(Aim of the exercise) Copy every one of the entries below word for word, in the same order.
————————
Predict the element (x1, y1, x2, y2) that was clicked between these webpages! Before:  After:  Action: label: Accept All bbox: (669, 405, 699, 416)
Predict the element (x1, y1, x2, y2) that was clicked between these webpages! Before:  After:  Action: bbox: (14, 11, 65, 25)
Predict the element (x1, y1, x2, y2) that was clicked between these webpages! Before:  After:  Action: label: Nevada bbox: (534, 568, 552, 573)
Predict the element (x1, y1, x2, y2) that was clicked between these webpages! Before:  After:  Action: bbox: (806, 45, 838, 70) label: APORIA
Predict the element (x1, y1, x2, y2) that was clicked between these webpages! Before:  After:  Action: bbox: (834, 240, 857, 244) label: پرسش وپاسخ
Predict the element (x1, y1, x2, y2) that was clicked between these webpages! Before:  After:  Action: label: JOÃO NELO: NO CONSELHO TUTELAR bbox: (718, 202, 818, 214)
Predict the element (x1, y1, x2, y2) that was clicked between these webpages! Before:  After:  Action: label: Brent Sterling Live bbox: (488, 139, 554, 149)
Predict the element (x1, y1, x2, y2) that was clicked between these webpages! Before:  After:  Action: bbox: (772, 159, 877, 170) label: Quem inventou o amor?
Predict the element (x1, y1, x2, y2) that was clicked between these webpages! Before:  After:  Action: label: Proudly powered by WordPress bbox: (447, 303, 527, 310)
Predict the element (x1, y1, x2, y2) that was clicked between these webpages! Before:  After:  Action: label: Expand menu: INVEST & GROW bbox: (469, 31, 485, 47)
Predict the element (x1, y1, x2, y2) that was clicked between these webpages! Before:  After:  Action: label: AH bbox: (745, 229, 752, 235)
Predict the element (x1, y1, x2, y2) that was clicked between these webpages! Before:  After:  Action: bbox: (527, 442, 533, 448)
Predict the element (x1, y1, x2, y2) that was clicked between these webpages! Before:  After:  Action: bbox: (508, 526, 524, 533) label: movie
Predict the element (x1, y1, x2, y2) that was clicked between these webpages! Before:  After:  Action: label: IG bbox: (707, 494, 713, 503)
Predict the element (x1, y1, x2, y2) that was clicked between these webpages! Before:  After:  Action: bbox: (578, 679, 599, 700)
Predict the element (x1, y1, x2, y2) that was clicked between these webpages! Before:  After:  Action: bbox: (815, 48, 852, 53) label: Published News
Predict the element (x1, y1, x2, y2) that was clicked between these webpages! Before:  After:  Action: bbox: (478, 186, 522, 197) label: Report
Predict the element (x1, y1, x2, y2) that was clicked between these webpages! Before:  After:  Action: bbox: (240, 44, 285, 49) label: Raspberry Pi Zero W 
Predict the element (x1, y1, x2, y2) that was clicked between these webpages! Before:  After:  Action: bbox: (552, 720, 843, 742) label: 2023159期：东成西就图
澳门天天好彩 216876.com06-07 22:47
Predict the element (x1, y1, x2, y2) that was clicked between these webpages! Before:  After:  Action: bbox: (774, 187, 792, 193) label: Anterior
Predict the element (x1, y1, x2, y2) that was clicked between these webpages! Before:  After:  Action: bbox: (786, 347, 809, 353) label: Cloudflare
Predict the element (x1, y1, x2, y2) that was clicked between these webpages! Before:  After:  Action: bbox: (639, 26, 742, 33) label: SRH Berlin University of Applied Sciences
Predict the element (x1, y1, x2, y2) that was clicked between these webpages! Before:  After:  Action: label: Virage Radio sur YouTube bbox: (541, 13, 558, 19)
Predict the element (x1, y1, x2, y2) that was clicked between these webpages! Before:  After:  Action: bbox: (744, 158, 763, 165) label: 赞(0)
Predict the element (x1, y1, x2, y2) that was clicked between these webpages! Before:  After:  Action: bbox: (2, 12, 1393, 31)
————————
(Finished task)
Predict the element (x1, y1, x2, y2) that was clicked between these webpages! Before:  After:  Action: label: Accept All bbox: (669, 405, 699, 416)
Predict the element (x1, y1, x2, y2) that was clicked between these webpages! Before:  After:  Action: bbox: (14, 11, 65, 25)
Predict the element (x1, y1, x2, y2) that was clicked between these webpages! Before:  After:  Action: label: Nevada bbox: (534, 568, 552, 573)
Predict the element (x1, y1, x2, y2) that was clicked between these webpages! Before:  After:  Action: bbox: (806, 45, 838, 70) label: APORIA
Predict the element (x1, y1, x2, y2) that was clicked between these webpages! Before:  After:  Action: bbox: (834, 240, 857, 244) label: پرسش وپاسخ
Predict the element (x1, y1, x2, y2) that was clicked between these webpages! Before:  After:  Action: label: JOÃO NELO: NO CONSELHO TUTELAR bbox: (718, 202, 818, 214)
Predict the element (x1, y1, x2, y2) that was clicked between these webpages! Before:  After:  Action: label: Brent Sterling Live bbox: (488, 139, 554, 149)
Predict the element (x1, y1, x2, y2) that was clicked between these webpages! Before:  After:  Action: bbox: (772, 159, 877, 170) label: Quem inventou o amor?
Predict the element (x1, y1, x2, y2) that was clicked between these webpages! Before:  After:  Action: label: Proudly powered by WordPress bbox: (447, 303, 527, 310)
Predict the element (x1, y1, x2, y2) that was clicked between these webpages! Before:  After:  Action: label: Expand menu: INVEST & GROW bbox: (469, 31, 485, 47)
Predict the element (x1, y1, x2, y2) that was clicked between these webpages! Before:  After:  Action: label: AH bbox: (745, 229, 752, 235)
Predict the element (x1, y1, x2, y2) that was clicked between these webpages! Before:  After:  Action: bbox: (527, 442, 533, 448)
Predict the element (x1, y1, x2, y2) that was clicked between these webpages! Before:  After:  Action: bbox: (508, 526, 524, 533) label: movie
Predict the element (x1, y1, x2, y2) that was clicked between these webpages! Before:  After:  Action: label: IG bbox: (707, 494, 713, 503)
Predict the element (x1, y1, x2, y2) that was clicked between these webpages! Before:  After:  Action: bbox: (578, 679, 599, 700)
Predict the element (x1, y1, x2, y2) that was clicked between these webpages! Before:  After:  Action: bbox: (815, 48, 852, 53) label: Published News
Predict the element (x1, y1, x2, y2) that was clicked between these webpages! Before:  After:  Action: bbox: (478, 186, 522, 197) label: Report
Predict the element (x1, y1, x2, y2) that was clicked between these webpages! Before:  After:  Action: bbox: (240, 44, 285, 49) label: Raspberry Pi Zero W 
Predict the element (x1, y1, x2, y2) that was clicked between these webpages! Before:  After:  Action: bbox: (552, 720, 843, 742) label: 2023159期：东成西就图
澳门天天好彩 216876.com06-07 22:47
Predict the element (x1, y1, x2, y2) that was clicked between these webpages! Before:  After:  Action: bbox: (774, 187, 792, 193) label: Anterior
Predict the element (x1, y1, x2, y2) that was clicked between these webpages! Before:  After:  Action: bbox: (786, 347, 809, 353) label: Cloudflare
Predict the element (x1, y1, x2, y2) that was clicked between these webpages! Before:  After:  Action: bbox: (639, 26, 742, 33) label: SRH Berlin University of Applied Sciences
Predict the element (x1, y1, x2, y2) that was clicked between these webpages! Before:  After:  Action: label: Virage Radio sur YouTube bbox: (541, 13, 558, 19)
Predict the element (x1, y1, x2, y2) that was clicked between these webpages! Before:  After:  Action: bbox: (744, 158, 763, 165) label: 赞(0)
Predict the element (x1, y1, x2, y2) that was clicked between these webpages! Before:  After:  Action: bbox: (2, 12, 1393, 31)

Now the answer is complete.